An ode to a visionary

JAMMU & KASHMIR :

Documentary filmmaker from Kashmir, Bilal A Jan on his latest film on social worker J L Kaul.

Inspiring story – Filmmaker Bilal Jan on the set with J L Kaul. / Special arrangement

There was a little buzz around a film on Jawahar Lal Kaul, a visually challenged man who made light of his own limitation to dive into social work. As he strived to make the lives of those around him in Kashmir better, Kaul himself was awarded the Padma Shri.

Kaul’s incessant struggle inspired Bilal A Jan, a documentary filmmaker from Kashmir, to make a film on the man who lost his eyesight in tragic circumstances. An attack of smallpox at the age of five left him visually impaired.

Jan cannot stop talking about Kaul and his work and what motivated him to direct J.L. Kaul: A Man of Action .

“I was moved by the unending struggle of Kaul not because he is a native of Kashmir but because of his enthusiasm for social work, despite being visually challenged. He is a goal-oriented person.

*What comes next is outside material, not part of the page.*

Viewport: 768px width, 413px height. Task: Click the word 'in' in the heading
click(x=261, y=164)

Internal and external conflicts and heartbreaking hardships have not dimmed his enthusiasm or vision of the world,” says Jan in a telephonic chat.”

The film was shot in Srinagar, Amritsar and Delhi, where Kaul had set up Training and Rehabilitation Centre for the Blind in 1967. Today, the All India Conference of the Blind, which he founded, helps run a modern school for visually impaired children, an audio library besides Braille equipment, banking and pension for the elderly.

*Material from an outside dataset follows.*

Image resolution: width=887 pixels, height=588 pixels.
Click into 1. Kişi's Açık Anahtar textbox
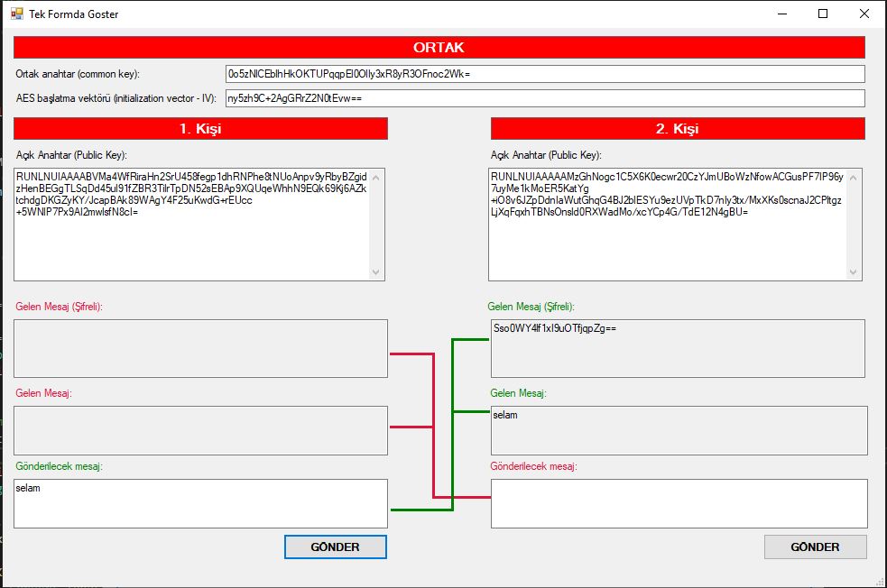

The 30-minute documentary took a year to complete. The reasons for the long gestation period are attributed to dearth of finance and the challenges in working with a visually impaired person.

“The biggest challenge was to find a financier. The second challenge involved interacting and understanding the life and struggle of a visually impaired man, and managing visually impaired individuals during the filming process. For me as a director, it was the first time I was tackling a subject around disability. In the past, I have worked extensively with social issues,” says Jan.

Of course, it did not help that Kaul, the protagonist of the film, was based in Delhi. “Kaul sahab’s work is spread across India. So I had to cover other locations too. I shot the film in phases rather than at one go,” he adds.

The film, produced by National Film Development Corporation, Mumbai, has been selected for the 16th International Documentary Film Festival of Kerala, in the short documentary focus section.

The festival opens on July 21. For Jan, it is a homecoming of sorts. His film, Daughters of Paradise , had also been at the Kerala Film Festival in 2018.